Mengenai persiapannya, saat backpacking, bawa barang yang benar-benar diperlukan. Buatlah daftar barang apa yang perlu dibawa. Pikirkan bagaimana supaya bisa seefisien mungkin. Jangan memindahkan isi rumah ke dalam ransel. Tentukan pual opsi tujuan secara mendetail. Lakukan penggalian data tentang tempat-tempat itu, baik lewat buku, internet, ataupun print magazine. Jangan terlalu percaya dengan perjalanan orang lain, karena travelling adalah bersifat personal. Sesuatu yang sesuai dengan kepribadian kita.

Lantas, aktivitas apa yang hendak kita lakukan setelah sampai di tempat tujuan? Mau shopping atau tracking? mau chill out atau suffering? Kadang kita tergoda untuk melakukan banyak aktivitas disana. Bisa jadi tubuh malah kolaps karena kehabisan tenaga. Pertimbangkan faktor cuaca, kondisi tubuh dan waktu yang tersedia. Transportasi juga menjadi bagian penting yang harus dipikirkan. Ini agaknya yang penting bagi independen traveller karena jelas harus mengatur perpindahan dari lokasi satu ke lainnya. Jangan ragu memakai publik transportasi seperti bis atau perahu. Temukan keasyikan berjejalan didalam bis atau menikmati pemandangan sepanjang sungai.

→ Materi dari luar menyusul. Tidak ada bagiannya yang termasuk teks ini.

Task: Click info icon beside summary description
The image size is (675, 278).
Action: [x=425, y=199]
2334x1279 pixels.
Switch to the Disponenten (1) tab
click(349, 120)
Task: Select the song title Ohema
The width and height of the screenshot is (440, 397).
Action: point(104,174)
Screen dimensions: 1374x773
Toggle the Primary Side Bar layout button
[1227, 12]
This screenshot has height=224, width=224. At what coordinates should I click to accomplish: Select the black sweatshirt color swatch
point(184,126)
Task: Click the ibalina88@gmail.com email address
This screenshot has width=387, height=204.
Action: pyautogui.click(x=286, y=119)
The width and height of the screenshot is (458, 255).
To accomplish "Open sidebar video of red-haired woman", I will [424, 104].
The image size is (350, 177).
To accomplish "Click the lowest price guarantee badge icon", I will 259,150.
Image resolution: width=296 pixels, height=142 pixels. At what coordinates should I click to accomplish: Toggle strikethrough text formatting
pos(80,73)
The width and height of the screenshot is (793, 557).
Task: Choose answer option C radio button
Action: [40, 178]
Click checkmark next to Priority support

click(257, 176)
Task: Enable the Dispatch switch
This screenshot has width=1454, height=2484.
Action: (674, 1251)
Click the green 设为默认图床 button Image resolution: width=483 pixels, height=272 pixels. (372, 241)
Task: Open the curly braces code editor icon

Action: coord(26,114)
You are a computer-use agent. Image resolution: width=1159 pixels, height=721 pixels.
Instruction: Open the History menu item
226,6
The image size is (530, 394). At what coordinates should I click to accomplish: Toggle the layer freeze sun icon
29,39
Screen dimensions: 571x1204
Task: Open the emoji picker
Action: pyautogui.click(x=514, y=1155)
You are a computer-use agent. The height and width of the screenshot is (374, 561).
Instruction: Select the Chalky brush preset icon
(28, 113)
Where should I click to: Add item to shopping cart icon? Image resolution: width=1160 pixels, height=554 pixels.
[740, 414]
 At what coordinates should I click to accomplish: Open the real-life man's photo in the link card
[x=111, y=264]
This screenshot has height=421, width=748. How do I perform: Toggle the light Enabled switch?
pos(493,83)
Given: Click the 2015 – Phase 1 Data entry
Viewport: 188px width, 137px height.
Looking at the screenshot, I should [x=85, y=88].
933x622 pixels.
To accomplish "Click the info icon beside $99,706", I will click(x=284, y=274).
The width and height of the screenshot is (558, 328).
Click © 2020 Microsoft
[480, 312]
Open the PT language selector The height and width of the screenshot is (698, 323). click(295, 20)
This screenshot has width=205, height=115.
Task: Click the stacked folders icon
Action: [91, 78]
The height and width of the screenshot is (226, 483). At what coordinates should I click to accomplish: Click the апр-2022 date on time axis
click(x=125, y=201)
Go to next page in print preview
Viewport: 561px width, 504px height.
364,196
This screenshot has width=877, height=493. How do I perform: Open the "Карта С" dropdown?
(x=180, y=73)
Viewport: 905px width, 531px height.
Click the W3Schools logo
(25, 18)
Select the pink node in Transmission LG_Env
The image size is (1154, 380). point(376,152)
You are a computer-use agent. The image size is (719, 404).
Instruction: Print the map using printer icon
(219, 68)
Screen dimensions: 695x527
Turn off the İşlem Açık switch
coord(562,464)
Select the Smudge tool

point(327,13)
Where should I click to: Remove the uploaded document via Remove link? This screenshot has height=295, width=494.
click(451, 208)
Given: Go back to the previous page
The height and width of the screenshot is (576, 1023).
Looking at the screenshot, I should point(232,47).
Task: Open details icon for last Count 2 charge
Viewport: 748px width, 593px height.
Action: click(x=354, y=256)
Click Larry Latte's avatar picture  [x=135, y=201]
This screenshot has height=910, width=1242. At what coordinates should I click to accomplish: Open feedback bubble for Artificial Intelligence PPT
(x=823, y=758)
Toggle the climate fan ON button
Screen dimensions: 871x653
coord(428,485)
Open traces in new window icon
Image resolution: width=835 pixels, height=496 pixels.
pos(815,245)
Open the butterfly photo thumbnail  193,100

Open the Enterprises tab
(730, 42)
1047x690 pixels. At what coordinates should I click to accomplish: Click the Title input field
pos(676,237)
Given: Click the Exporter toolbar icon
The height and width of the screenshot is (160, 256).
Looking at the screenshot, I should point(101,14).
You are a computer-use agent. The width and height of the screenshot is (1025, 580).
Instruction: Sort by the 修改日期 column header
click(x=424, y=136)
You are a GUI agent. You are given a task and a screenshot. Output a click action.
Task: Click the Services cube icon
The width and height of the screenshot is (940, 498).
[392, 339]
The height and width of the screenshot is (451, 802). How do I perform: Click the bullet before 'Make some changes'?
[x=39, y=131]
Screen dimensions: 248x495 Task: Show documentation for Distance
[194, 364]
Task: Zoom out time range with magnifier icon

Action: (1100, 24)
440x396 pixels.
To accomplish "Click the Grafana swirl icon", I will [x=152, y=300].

Satu hal yang harus diingat, bahaya selalu mengintai setiap manusia. Bahaya seperti virus dan teroris merupakan ancaman terkini bagi traveller. Kalau kamu tipe “die hard traveller” pastikan untuk mengetahui musuh sebelum menghadapinya. Selain itu, travel dokumen pun harus sangat mendapat perhatian. Para backpackers dan setelannya yg lusuh umumnya agak dicurigai oleh aparat-aparat keimigrasian suatu negara. Oleh karenanya, cermatilah, apakah kamu membutuhkan paspor baru atau memerlukan visa. Negara Asean seperti Laos dan Kamboja tetap meminta visa bagi orang Indonesia. Visa bisa diperoleh on arrival (biasa di bandara/pintu masuk utama) atau di kedutaan negara yang bersangkutan. Beberapa negara Asia mensyaratkan paspor minimal berumur tiga bulan, sedang negara-negara Amerika dan Eropa mensyaratkan enam bulan. Jangan lupa membawa paspor lama, bila perlu jadikan satu dengan yang baru. Last but not the least, jangan berharap mendapat kenyamanan yang besar dalam perjalanan ini. Nikmati apa adanya. Pelajari kehidupan lokal dan temukan sensasi ala backpackers. Have a nice trip!